In truth, npower is not the only energy supplier to suffer at the hands of significant competition and a difficult trading environment. EDF are rumoured to be investigating a potential exit from the UK retail market and last year was also difficult for British Gas owner Centrica. As many as 4,000 jobs and 370,000 customers were lost, and the firm’s preliminary results later this month should shed more light on how the country’s largest energy retailer is faring.
Of course it’s not just the major players that are struggling. Ten independent suppliers have ceased trading in recent months and Ofgem’s Supplier of Last Resort function is quickly becoming one of the regulator’s most prolific. Almost all of those to have gone bust have pointed towards a harsh business climate.
And even those that are doing well aren’t necessarily doing all that well. In December Bulb reported a meteoric rise in customer numbers – more than 870,000 now purchase their energy from the Shoreditch-based firm – as revenue soared to £183 million. But losses for the year rose in tandem, spiralling to £23.7 million as the added cost of operating as an energy supplier at that scale, with ECO and Warm Home Discount obligations mounting, hit home.
It was a similar tale this week for Octopus Energy, which filed its results for the year indicating a near quadrupling of revenues to £129 million but only a marginal decrease in its losses to £5.3 million.
There aren’t many industries where a company can quadruple its top line and only record a 15% improve in its bottom line, and conclude that to be a year worth shouting about.
But that would appear to be part and parcel of the UK energy retail market as it stands and if you think that’s a tough environment, then there’s every indication that the coming years could be tougher still.

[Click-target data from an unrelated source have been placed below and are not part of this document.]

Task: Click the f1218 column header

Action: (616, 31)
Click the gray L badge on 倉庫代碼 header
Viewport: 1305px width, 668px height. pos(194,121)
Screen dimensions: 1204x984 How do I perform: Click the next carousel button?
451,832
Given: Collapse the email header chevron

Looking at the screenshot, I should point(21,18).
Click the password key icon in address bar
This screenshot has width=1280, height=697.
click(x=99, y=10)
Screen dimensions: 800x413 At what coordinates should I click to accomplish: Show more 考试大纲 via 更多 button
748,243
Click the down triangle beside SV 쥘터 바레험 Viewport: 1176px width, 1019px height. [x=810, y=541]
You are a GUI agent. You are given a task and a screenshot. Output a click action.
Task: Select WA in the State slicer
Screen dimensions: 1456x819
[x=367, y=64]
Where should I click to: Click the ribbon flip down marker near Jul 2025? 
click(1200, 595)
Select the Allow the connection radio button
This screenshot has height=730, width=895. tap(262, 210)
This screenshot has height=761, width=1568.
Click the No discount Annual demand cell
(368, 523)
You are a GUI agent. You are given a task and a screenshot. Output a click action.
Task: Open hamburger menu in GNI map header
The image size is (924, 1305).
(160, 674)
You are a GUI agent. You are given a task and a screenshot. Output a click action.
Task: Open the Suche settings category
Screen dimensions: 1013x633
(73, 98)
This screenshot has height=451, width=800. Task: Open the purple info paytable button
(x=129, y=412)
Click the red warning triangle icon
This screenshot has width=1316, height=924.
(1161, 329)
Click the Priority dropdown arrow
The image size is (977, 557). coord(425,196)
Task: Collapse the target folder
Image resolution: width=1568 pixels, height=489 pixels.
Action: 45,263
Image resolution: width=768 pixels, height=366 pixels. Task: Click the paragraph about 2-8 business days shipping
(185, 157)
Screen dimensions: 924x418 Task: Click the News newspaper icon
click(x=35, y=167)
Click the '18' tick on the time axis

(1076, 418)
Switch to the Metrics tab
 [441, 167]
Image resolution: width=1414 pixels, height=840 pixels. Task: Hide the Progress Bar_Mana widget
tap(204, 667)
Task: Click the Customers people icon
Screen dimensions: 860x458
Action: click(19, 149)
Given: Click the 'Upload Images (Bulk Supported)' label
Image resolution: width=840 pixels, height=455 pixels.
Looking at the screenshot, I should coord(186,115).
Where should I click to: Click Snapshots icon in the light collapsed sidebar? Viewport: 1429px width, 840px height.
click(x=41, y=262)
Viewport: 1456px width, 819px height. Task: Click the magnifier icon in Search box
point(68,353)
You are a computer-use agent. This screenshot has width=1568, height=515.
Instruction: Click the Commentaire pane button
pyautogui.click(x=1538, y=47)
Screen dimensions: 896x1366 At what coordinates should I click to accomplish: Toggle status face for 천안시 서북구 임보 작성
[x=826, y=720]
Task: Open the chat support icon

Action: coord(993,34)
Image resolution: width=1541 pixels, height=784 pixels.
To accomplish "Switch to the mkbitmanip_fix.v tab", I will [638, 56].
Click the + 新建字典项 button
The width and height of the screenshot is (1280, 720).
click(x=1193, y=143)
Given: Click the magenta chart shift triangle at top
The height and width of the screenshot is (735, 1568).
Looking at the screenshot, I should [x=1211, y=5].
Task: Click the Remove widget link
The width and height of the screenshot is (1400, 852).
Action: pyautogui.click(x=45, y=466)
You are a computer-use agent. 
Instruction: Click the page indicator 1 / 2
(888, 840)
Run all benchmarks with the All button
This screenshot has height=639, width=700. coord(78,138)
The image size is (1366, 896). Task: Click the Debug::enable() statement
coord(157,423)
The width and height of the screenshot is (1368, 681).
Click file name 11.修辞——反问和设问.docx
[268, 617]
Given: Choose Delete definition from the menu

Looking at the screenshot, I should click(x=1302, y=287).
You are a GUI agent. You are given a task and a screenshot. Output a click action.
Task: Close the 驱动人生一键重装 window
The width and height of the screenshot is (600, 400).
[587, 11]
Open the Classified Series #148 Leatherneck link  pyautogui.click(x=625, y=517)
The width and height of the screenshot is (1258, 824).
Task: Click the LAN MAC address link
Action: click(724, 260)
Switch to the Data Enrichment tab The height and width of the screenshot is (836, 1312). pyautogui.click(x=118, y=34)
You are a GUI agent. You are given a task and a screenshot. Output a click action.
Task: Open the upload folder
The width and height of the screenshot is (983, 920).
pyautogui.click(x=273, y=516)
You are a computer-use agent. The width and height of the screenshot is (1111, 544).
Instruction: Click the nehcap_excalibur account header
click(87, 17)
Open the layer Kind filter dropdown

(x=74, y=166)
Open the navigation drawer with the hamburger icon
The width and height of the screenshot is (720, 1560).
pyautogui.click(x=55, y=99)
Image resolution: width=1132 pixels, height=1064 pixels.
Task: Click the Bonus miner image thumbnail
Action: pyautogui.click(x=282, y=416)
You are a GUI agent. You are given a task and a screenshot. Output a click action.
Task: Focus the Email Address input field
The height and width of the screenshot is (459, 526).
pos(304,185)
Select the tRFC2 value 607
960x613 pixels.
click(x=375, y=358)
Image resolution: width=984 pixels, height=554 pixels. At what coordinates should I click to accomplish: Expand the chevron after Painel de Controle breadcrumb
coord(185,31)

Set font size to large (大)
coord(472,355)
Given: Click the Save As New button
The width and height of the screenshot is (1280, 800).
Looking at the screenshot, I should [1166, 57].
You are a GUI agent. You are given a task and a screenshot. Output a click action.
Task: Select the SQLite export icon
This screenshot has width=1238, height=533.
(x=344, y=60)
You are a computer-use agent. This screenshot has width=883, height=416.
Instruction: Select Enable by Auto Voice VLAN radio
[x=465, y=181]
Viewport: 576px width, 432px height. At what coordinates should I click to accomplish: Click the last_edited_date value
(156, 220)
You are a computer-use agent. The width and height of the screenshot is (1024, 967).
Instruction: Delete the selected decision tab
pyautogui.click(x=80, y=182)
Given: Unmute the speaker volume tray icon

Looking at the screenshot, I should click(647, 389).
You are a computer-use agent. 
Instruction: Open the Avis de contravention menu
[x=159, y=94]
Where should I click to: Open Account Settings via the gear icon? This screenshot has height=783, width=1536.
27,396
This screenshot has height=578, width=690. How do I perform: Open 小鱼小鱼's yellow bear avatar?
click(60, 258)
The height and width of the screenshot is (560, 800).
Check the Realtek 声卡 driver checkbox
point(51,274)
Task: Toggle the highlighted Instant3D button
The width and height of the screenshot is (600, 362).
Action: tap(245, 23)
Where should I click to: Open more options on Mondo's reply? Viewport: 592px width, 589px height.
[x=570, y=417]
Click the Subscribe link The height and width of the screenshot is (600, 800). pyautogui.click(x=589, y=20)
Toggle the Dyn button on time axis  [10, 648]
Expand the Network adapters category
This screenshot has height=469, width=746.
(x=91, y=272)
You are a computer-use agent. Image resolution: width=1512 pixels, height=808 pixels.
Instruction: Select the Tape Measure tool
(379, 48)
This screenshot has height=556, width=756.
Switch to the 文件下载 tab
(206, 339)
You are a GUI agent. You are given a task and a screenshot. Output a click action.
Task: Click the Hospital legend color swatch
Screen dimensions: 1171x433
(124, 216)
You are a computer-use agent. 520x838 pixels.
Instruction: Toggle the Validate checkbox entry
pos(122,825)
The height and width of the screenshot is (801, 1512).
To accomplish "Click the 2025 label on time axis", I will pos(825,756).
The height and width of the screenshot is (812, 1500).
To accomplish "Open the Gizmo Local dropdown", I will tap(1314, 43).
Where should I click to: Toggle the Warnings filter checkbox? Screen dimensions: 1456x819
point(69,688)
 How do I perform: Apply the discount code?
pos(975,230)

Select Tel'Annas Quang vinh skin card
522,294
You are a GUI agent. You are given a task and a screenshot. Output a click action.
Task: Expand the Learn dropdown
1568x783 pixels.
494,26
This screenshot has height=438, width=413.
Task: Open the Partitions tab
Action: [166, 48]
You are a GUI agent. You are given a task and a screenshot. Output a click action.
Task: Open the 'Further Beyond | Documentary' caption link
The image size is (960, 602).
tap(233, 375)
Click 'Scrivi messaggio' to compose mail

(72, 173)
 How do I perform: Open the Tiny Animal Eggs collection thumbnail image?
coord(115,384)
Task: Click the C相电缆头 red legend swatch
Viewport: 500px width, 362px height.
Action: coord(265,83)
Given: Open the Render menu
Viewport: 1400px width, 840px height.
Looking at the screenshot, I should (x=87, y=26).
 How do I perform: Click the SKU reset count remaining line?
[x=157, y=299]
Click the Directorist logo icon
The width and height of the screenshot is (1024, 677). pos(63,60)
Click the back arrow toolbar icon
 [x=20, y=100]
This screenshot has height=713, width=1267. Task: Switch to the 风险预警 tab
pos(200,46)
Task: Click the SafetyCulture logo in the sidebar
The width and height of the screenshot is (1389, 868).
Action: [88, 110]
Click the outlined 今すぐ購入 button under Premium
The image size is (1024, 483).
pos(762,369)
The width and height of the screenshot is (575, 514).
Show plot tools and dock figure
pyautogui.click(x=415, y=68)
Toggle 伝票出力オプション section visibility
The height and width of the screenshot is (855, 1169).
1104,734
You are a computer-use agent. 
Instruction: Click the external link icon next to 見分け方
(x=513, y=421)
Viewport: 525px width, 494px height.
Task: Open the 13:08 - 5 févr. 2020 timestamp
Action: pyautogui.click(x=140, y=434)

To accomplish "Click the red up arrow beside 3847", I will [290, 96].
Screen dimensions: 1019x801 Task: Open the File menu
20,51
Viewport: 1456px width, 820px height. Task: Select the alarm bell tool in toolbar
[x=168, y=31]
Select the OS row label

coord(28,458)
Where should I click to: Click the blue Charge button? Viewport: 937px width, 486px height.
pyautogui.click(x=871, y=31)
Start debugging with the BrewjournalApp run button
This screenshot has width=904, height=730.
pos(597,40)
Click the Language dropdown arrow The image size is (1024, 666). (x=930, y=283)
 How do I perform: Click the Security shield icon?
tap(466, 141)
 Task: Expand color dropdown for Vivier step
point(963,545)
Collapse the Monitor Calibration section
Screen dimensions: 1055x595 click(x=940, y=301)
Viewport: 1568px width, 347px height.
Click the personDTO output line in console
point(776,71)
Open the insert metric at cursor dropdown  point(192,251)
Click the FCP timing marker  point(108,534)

The price cap is to remain in place for the time being and wholesale market volatility shows little sign of abating.
Many have suggested it before – Good Energy chief executive Juliet Davenport told Current± as much back in August – but the recent spate of market developments should be regarded as unequivocal proof that energy simply cannot be regarded as a commodity-based, margin-centric play any longer.
There’s an abundance of new business models emerging to replace the margin game. Some suppliers are eyeing up a subscription-based model similar to that which changed the face of telecoms. Panellists at this week’s Solar Finance and Investment conference agreed that as solar and other zero marginal cost renewables enter the system, a broadband-esque model could take hold.
A significant degree of interest is also being placed by some of the majors in similar models like Energy as a Service, and the introduction of more bespoke self-generating models based on solar, storage and energy management systems, with additional revenues from flexibility services on offer.
Whichever model takes hold, the only certainty for the energy supply market of late is uncertainty. There has indeed been a significant amount of disruption already – hundreds of thousands of customers have witnessed their supplier change – and this only looks set to accelerate as the ground continues to shift beneath their feet.
Disruption looks set to stay, and suppliers had better get used to it or else results season, like the period which is looming large, could be more akin to a bloodbath in the future.